Wisconsin retirees aged 67+ can now enjoy up to $24,000 in tax-free income!

Oct 5, 2025 | Traditional IRA | 0 comments

Wisconsin retirees aged 67+ can now enjoy up to ,000 in tax-free income!

Wisconsin Retirees, Rejoice! $24,000 Now Tax-FREE at Age 67!

For Wisconsin retirees, the Badger State just got a little sweeter. Thanks to recent legislative changes, individuals aged 67 and older can now exclude up to $24,000 of retirement income from state income taxes!
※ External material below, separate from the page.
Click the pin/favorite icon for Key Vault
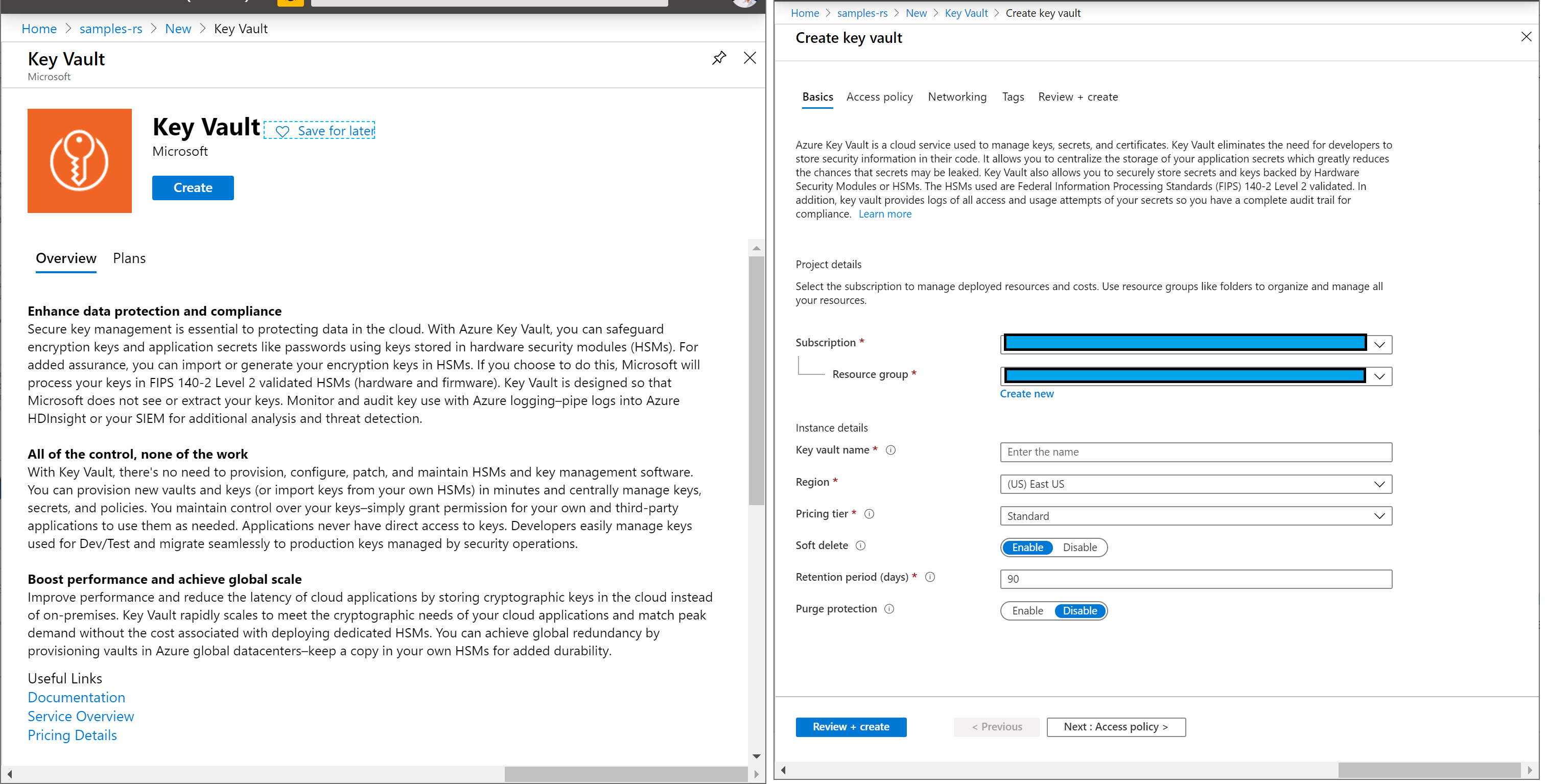pos(719,58)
This is a significant win for seniors looking to stretch their retirement savings and enjoy a more comfortable life in Wisconsin.

Understanding the Retirement Income Exclusion

This tax break, officially known as the “Retirement Income Exclusion,” applies to a broad range of retirement income sources, including:

  • Pensions: Payments received from former employers, including private and public pensions.
  • Annuities: Payments from fixed or variable annuities.
  • IRAs (Traditional, Roth, SEP, and SIMPLE): Distributions from Individual Retirement Accounts.
  • 401(k)s, 403(b)s, and other qualified retirement plans: Distributions from employer-sponsored retirement savings plans.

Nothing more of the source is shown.